A Python library for solving the exact 0-1 loss linear classification problem

Project description

E01Loss: A Python library for solving the exact 0-1 loss linear classification problem

Algorithms for solving the linear classification problem [1] have a long history, dating back at least to 1936 with Ronald Fisher's discriminant analysis. For linearly separable data, many algorithms can obtain the exact solution to the corresponding 0-1 loss classification problem efficiently, but for data which is not linearly separable, it has been shown that this problem, in full generality, is NP-hard [2]. Alternative approaches all involve approximations of some kind, including the use of surrogates for the 0-1 loss (for example, the hinge or logistic loss) or approximate combinatorial search, none of which can be guaranteed to solve the problem exactly.
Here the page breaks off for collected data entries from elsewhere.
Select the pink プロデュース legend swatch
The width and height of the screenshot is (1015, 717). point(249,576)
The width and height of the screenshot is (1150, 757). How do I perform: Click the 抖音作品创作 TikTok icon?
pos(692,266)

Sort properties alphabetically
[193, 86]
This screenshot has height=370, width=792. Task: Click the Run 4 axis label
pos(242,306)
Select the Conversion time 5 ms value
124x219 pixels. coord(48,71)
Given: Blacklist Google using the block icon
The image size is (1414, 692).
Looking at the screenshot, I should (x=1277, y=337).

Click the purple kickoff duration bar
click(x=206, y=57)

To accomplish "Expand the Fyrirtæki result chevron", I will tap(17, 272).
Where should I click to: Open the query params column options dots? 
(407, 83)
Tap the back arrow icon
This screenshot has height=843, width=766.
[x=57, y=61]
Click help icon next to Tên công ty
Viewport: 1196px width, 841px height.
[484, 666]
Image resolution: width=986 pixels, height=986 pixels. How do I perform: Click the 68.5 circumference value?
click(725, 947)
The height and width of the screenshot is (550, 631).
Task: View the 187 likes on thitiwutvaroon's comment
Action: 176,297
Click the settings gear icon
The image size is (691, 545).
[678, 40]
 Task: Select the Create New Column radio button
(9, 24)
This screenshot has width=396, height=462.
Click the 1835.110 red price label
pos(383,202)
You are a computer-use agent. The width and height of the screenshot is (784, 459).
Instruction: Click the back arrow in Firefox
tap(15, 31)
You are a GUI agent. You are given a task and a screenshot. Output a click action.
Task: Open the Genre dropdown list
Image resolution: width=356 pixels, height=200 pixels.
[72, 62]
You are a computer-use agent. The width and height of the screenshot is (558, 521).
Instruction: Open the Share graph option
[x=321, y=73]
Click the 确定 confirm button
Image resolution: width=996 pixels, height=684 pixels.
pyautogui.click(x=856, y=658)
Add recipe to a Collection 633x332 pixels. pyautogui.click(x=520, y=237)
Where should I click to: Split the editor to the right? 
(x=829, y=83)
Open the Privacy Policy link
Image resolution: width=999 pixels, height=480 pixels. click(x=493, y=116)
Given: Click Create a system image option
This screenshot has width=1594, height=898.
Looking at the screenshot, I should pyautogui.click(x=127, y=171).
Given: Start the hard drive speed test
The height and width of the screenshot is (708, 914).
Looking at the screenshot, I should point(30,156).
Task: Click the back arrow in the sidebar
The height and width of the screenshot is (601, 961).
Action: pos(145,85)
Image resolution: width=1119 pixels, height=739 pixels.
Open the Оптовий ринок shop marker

Finding efficient algorithms to obtain an exact i.e. globally optimal solution for the 0-1 loss linear classification problem with fixed dimension $D$, is a long-standing problem. The E01Loss library provides Python implementations of several novel polynomial-time algorithms (currently: incremental combinatorial generation, incremental combinatorial purging, cell enumeration) which are provably correct and practical for small to medium-sized problems.

Algorithms

  • Incremental combinatorial generation (E01-ICG): The E01-ICG algorithm generates candidate class assignment configurations incrementally, the 0-1 losses for these candidate configurations being updated in each iteration. During iteration, infeasible configurations (that is, ones which are not linearly separable or have 0-1 loss which is larger than the given approximate/heuristic upper-bound) are filtered out. In this way an exact solution is obtained in better than $O(N^{D+1})$ time, where $N$ is the number of data items and $D$ is the dimension of the feature space.

  • Incremental combinatorial purging (E01-ICG-purge): This algorithm is a variant of E01-ICG, which exploits a finite-data dominance principle. That is, a check is performed to find feasible configurations which cannot lead to a better 0-1 loss than some other configurations; those dominated solutions can safely discarded. In this way the E01-ICG-purge algorithm can often run faster than E01-ICG.

  • Cell enumeration (E01-CE): This algorithm differs from the combinatorial algorithms above, in that it exploits geometric properties of the problem. First, the data in the feature space is transformed to a set of dual hyperplanes, then the linear classification problem becomes a hyperplane arrangement problem. The E01-CE algorithm obtains the exact solution by finding a cell in this arrangement with minimal 0-1 loss. The exact solution is found in $O(N^{D+1})$ time.

Although all algorithms have $O(N^{D+1})$ theoretical asymptotic run time complexity, the constant in E01-CE is much smaller than that of E01-ICG. When the approximate upper bound is not very tight, which typically occurs for challenging problems with large $N$ but small $D$, we suggest using E01-CE. Otherwise, E01-ICG/E01-ICG-purge are usually faster where the approximate upper bound is tight. All algorithms are designed to work with data in general position, that is, where the data is uniformly distributed in feature space. This means, for example, duplicate data items will violate this principle and should therefore be removed.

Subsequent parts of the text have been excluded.